The eurozone banking sector is resilient enough to withstand a severe economic downturn.
This is the result of a stress test conducted by the EBA (European Banking Authority) based on an audit involving 98 banks in the euro area (57 large and 41 medium), under the direct control of the ECB and representing 80% of the total assets of the eurozone banking sector.
The exercise simulated three years of severe economic stress, and this scenario lowers the CET1 (Common Equity Tier 1) ratio of ECB-supervised banks by 4.8 percentage points to 10.4%. In the stress test, Italian lenders were the most resilient with the CET1 ratio of 17.99% in 2025 in the base scenario and 11.48% in the unfavorable scenario, characterized by high inflation, and high rates, and falling GDP. On the other hand, German banks registered CET1 at 9.59% under adverse conditions and French banks result was 9.15%.

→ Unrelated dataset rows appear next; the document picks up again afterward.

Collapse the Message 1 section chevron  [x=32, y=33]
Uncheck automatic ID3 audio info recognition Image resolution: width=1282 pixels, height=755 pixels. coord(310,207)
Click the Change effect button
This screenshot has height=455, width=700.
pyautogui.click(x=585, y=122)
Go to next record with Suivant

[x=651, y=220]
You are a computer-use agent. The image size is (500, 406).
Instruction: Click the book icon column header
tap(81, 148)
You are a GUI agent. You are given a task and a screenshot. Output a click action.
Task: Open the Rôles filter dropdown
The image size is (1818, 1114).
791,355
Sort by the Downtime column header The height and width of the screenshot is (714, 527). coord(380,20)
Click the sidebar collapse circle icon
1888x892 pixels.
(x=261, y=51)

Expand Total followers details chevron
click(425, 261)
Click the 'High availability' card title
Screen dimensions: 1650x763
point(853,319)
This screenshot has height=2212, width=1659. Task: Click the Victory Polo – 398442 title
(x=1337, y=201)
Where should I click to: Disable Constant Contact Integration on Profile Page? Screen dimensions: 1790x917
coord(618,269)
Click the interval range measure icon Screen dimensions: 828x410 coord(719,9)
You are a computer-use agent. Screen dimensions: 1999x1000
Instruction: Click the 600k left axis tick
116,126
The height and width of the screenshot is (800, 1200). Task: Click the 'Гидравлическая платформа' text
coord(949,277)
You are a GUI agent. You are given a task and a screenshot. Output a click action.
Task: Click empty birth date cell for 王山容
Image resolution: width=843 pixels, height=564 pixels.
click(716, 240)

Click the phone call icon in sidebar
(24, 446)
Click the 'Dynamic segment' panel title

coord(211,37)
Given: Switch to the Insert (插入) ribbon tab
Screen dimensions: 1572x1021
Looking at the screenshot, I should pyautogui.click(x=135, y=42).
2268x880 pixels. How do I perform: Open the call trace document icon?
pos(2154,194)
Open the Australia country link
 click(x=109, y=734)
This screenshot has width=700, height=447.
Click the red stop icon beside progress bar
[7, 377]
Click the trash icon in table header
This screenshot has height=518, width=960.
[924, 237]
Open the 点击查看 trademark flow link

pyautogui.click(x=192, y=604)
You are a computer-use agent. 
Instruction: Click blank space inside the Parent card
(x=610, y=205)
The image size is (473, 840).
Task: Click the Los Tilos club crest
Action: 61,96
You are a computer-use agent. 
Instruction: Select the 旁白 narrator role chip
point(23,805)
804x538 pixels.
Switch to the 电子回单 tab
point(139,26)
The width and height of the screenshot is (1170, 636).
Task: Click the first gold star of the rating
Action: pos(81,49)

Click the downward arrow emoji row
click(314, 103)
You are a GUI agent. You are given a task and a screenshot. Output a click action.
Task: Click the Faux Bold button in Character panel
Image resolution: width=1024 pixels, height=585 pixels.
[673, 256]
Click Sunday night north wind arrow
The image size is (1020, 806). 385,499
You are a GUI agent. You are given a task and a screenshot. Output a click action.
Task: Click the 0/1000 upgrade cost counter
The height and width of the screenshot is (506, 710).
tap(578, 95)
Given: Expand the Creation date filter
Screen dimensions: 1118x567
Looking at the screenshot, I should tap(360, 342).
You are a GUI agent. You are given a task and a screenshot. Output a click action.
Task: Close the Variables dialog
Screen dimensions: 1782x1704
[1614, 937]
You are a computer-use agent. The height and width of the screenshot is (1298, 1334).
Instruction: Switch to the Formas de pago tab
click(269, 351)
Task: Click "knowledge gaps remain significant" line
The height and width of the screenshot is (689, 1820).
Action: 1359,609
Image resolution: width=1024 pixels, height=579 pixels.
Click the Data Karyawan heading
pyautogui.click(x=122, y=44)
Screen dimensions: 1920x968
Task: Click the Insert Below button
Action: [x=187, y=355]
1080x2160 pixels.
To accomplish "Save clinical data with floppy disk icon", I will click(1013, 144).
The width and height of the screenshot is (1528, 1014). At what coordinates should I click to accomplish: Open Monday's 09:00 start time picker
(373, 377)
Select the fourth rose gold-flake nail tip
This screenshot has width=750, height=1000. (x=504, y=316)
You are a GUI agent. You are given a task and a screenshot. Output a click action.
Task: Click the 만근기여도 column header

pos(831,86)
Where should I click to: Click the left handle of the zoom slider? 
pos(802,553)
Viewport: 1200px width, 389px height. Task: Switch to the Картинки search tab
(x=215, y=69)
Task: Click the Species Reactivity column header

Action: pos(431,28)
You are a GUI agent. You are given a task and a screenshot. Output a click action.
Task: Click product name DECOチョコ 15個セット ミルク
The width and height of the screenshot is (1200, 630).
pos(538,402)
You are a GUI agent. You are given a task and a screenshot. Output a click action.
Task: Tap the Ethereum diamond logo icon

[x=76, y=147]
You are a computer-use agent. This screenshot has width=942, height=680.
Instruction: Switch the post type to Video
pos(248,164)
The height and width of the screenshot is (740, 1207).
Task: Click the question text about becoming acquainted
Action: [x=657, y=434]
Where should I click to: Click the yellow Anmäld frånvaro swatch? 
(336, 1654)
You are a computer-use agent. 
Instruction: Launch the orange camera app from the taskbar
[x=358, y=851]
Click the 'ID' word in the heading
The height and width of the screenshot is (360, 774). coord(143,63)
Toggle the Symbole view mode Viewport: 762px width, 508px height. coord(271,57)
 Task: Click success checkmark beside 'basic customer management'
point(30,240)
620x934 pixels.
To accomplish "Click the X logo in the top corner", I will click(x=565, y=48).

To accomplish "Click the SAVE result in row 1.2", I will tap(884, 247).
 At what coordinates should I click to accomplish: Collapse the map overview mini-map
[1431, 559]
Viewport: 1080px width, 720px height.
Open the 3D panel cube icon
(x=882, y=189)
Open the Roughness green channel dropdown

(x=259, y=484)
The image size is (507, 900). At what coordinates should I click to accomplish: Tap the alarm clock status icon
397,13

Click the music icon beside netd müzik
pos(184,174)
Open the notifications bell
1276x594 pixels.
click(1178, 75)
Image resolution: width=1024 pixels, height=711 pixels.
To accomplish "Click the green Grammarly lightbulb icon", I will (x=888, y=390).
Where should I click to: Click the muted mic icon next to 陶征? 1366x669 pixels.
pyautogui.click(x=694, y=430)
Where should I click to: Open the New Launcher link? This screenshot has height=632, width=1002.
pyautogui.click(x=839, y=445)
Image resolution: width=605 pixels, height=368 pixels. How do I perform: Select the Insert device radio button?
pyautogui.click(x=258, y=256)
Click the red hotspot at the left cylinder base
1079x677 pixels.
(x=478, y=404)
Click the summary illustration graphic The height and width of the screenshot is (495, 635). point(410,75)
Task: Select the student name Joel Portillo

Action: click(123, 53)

“It is important to note that the stress test showed how the ability of banks to generate interest income under an adverse scenario of rising interest rates is critically dependent on their business model and their respective asset and liability mix,” the ECB said in a note. For example, banks that provide most of their loans at floating rates benefit more from higher interest rates than those that lend mostly at fixed rates. Therefore, the ECB is now urging banks to pay particular attention to how they manage the interest rate risk.”
It should be noted that capital erosion was stronger in small banks than in large institutions (6.6 percentage points vs. 4.6 percentage points).